EXERCISE DESCRIPTION: Retype the listing exactly as it stands, and keep every image out.

-=-=-

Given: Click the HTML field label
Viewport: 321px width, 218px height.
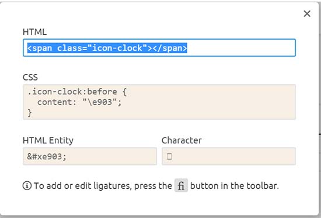Looking at the screenshot, I should (x=35, y=32).
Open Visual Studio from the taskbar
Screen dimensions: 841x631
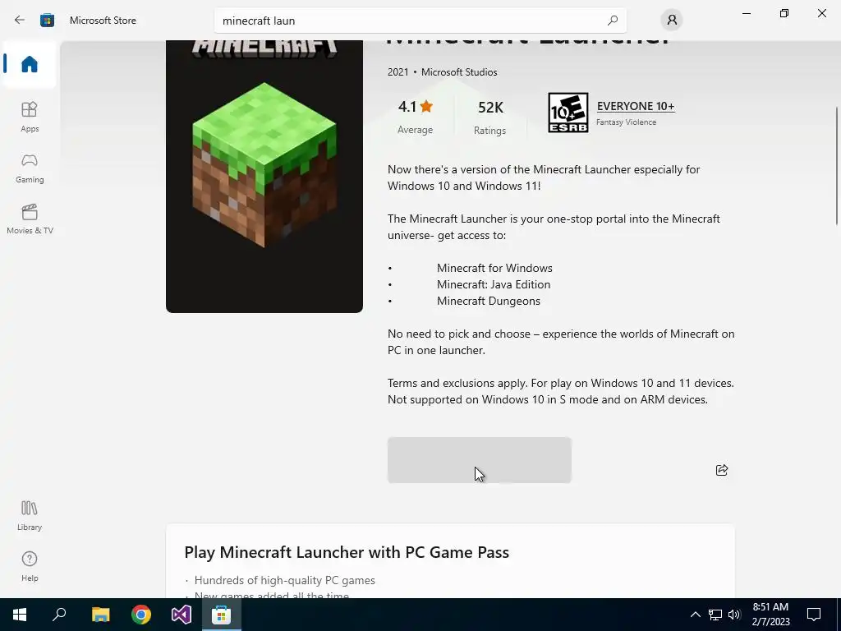[182, 615]

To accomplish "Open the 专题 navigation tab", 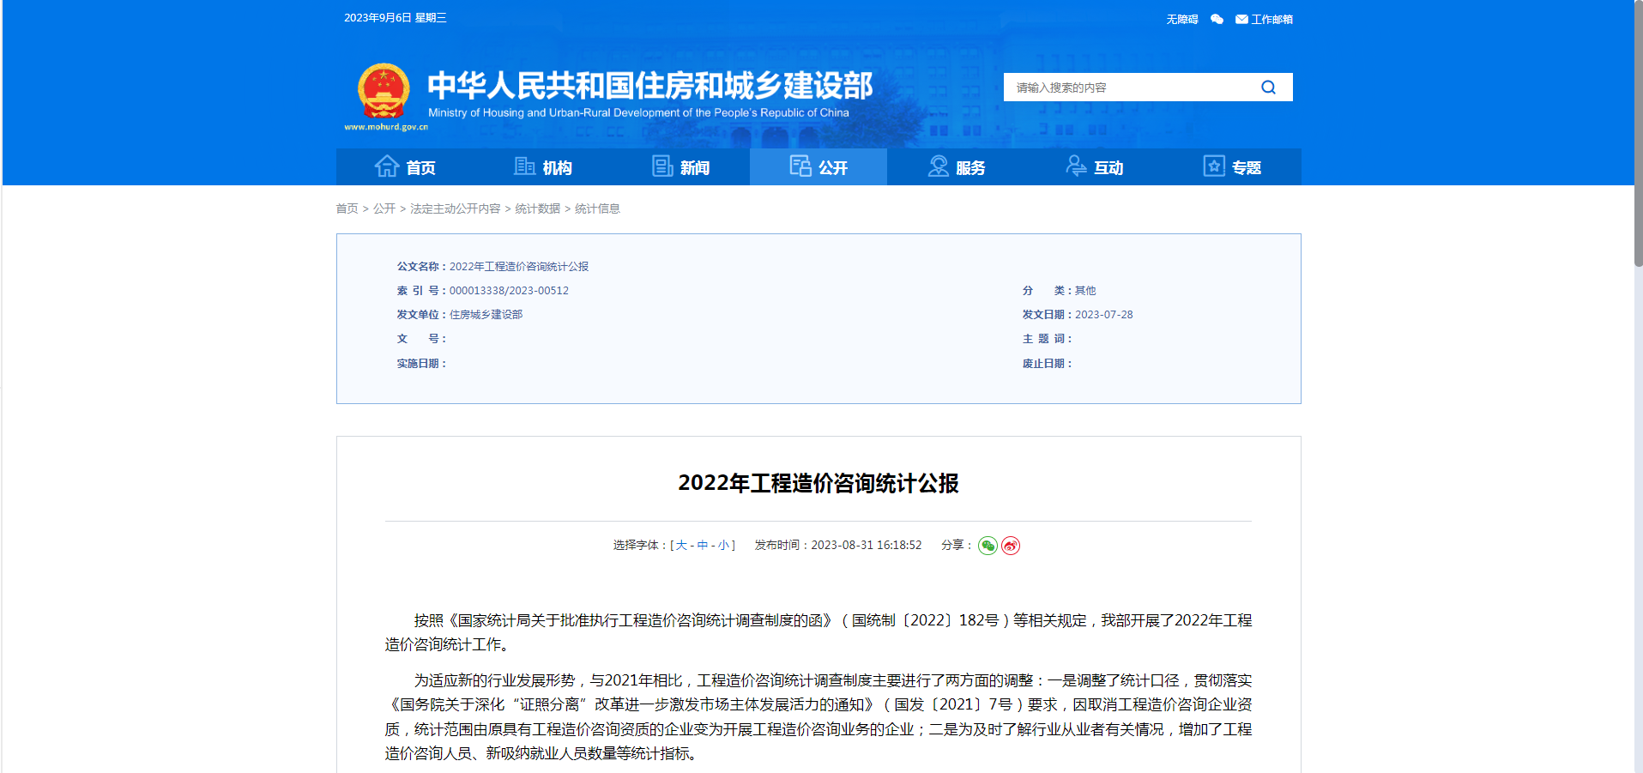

-=-=-

SOLUTION TO THE PROBLEM:
Given: Click the HTML field label
Viewport: 321px width, 218px height.
Looking at the screenshot, I should (x=35, y=32).
Open Visual Studio from the taskbar
Screen dimensions: 841x631
[182, 615]

To accomplish "Open the 专题 navigation tab", 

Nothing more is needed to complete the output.